Kevin Drum draws a lesson or two from Kavanaugh hearings:
This sense of endless victimization by liberals didn’t start with Donald Trump, but it’s no surprise that it’s reached his peak during his presidency. He literally rode conservative victimization to the White House and taught Republicans that it was even more powerful than they thought. Now they’re using it as their best chance of persuading a few lone Republican holdouts to vote for Kavanaugh not on the merits, but so that Democrats don’t have the satisfaction of seeing their contemptible plot work.
The problem here is not that Republicans were grandstanding over imagined liberal schemes to destroy anyone and anything in pursuit of their poisonous schemes to crush everything good about America. The problem is that most of it wasn’t grandstanding. They believe this deeply and angrily. And it explains the lengths Republicans are willing to go to these days—even to the appalling extent of accepting a cretin like Donald Trump as a party leader. If you believe that your political opposites aren’t just opponents, but literally enemies of the country, then of course you’ll do almost anything to stop them. I would too if that’s what I thought.
There are some liberals who do think that—and more and more of them since Donald Trump was elected. But it’s still a relatively small part of the progressive movement. In the conservative movement it’s an animating principle. This is why it so desperately needs to be stopped—not by destroying Republicans, but by voting them out of office. We simply can’t afford to have a major party run for the benefit of fearful whites who are dedicated to a scorched-earth belief that liberals are betraying the nation. It has to end, and Republicans themselves are ultimately the only ones who can end it. We need a real conservative party again.
--
Exercise description
Write out the excerpt on the Kavanaugh hearings word for word, beginning with "The problem here" and ending after "what I thought.".

[Interface element records]
--
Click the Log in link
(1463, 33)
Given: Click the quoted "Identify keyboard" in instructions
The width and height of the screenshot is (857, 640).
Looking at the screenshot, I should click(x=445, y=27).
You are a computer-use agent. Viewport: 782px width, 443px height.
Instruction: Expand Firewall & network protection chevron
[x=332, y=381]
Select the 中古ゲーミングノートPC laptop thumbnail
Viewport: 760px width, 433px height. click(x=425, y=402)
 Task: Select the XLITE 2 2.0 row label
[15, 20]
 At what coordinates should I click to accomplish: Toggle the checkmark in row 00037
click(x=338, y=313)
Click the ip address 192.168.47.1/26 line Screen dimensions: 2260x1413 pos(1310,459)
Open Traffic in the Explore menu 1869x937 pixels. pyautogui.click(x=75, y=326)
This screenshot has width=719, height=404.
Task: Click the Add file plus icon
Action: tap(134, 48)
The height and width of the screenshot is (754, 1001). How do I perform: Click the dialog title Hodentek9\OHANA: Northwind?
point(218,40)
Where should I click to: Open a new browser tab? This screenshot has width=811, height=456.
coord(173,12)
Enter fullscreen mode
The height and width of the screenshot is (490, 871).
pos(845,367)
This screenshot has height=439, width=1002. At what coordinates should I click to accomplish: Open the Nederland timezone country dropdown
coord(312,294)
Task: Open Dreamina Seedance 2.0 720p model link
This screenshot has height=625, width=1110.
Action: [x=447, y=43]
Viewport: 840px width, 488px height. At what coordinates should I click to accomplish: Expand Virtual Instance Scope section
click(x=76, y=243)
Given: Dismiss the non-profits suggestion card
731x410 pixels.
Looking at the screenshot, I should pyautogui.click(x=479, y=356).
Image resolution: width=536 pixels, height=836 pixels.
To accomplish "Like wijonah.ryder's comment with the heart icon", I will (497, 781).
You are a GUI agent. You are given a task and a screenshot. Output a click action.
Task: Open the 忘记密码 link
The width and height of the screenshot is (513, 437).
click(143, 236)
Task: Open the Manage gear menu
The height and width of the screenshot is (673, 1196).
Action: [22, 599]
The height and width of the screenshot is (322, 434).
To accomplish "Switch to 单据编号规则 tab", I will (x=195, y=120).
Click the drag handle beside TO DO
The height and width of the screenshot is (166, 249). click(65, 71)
--
Full solution
The problem here is not that Republicans were grandstanding over imagined liberal schemes to destroy anyone and anything in pursuit of their poisonous schemes to crush everything good about America. The problem is that most of it wasn’t grandstanding. They believe this deeply and angrily. And it explains the lengths Republicans are willing to go to these days—even to the appalling extent of accepting a cretin like Donald Trump as a party leader. If you believe that your political opposites aren’t just opponents, but literally enemies of the country, then of course you’ll do almost anything to stop them. I would too if that’s what I thought.